Brian Carderelli, 25, of Pennsylvania, was an Eagle Scout, professional videographer and PR manager for the International School in Kabul. Since he moved to Kabul in September, he’d volunteered with a number of humanitarian and development organizations.

Look at the devotion these people displayed. Look at the education, the selflessness, the family ties, the heart. All laid waste by monsters who murdered them and then told lies about them. Everyone who knows them vehemently denies that any of these aid workers were proselytizing. Some of them had worked in Afghanistan for decades, showing boundless respect for the people they worked with. No, they were only doing good, helping the poorest of the poor. And they were murdered for it. Because the thugs who attacked them don't want anyone from the West to be seen as kind or selfless or merciful.

There can be no excuse that could ever possibly justify this.

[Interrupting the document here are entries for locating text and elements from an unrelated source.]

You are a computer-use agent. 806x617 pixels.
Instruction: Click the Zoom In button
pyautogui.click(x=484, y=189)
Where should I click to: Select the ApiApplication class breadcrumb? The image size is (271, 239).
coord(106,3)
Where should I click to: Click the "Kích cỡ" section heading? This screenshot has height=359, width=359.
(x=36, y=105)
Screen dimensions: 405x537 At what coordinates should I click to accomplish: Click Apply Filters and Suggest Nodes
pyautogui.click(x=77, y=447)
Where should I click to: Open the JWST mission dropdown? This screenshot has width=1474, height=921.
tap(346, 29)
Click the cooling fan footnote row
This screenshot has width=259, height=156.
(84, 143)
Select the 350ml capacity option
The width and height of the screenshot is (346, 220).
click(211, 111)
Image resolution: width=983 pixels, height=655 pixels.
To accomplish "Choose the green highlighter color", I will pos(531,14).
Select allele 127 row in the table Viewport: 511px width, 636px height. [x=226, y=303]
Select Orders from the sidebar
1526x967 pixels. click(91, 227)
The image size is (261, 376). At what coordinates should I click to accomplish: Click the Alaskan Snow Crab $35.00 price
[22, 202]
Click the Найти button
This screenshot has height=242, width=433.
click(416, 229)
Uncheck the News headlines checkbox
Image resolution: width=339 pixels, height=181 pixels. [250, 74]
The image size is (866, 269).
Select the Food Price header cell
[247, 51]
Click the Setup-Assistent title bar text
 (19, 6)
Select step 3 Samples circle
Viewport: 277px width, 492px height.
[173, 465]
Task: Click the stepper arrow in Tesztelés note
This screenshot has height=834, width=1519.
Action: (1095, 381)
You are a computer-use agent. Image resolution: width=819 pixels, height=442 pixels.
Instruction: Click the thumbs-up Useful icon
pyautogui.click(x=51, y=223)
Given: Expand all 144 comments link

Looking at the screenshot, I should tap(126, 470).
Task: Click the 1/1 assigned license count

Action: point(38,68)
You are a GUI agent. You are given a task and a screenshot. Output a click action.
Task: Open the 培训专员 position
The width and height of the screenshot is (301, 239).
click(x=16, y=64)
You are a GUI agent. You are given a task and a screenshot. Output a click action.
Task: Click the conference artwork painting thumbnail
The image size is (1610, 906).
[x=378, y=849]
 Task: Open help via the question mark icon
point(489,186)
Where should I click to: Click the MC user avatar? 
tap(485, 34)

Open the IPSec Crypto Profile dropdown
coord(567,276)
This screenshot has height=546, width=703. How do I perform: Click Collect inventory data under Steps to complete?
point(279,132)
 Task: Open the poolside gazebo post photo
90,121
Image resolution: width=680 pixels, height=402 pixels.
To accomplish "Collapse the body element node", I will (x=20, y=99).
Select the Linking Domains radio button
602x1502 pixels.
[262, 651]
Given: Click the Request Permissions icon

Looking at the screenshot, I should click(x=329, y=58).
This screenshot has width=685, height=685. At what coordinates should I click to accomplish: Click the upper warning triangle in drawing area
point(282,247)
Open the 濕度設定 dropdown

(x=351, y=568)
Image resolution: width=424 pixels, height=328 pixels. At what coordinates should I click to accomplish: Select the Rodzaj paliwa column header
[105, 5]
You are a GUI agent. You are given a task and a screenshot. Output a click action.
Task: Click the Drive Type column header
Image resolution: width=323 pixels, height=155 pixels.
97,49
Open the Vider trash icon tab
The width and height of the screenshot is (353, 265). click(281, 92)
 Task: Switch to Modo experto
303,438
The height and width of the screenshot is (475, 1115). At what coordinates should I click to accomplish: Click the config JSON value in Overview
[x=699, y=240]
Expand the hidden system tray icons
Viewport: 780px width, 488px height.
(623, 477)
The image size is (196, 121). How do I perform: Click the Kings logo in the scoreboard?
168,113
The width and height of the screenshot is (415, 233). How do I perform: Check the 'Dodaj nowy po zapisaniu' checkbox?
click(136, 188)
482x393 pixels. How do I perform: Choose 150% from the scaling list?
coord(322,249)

Sometimes evil seems to be just too much to bear. It's so sickeningly cruel, so infuriating. I am just irate that these shining people, who only wanted to help others, were cut down like this. I've tried to set an example in my journal of making the world a better place. And I feel so small next to these saints. They put my puny efforts to shame.

And their reward was the spilling of their blood into the dust of the country that they had worked so hard to help.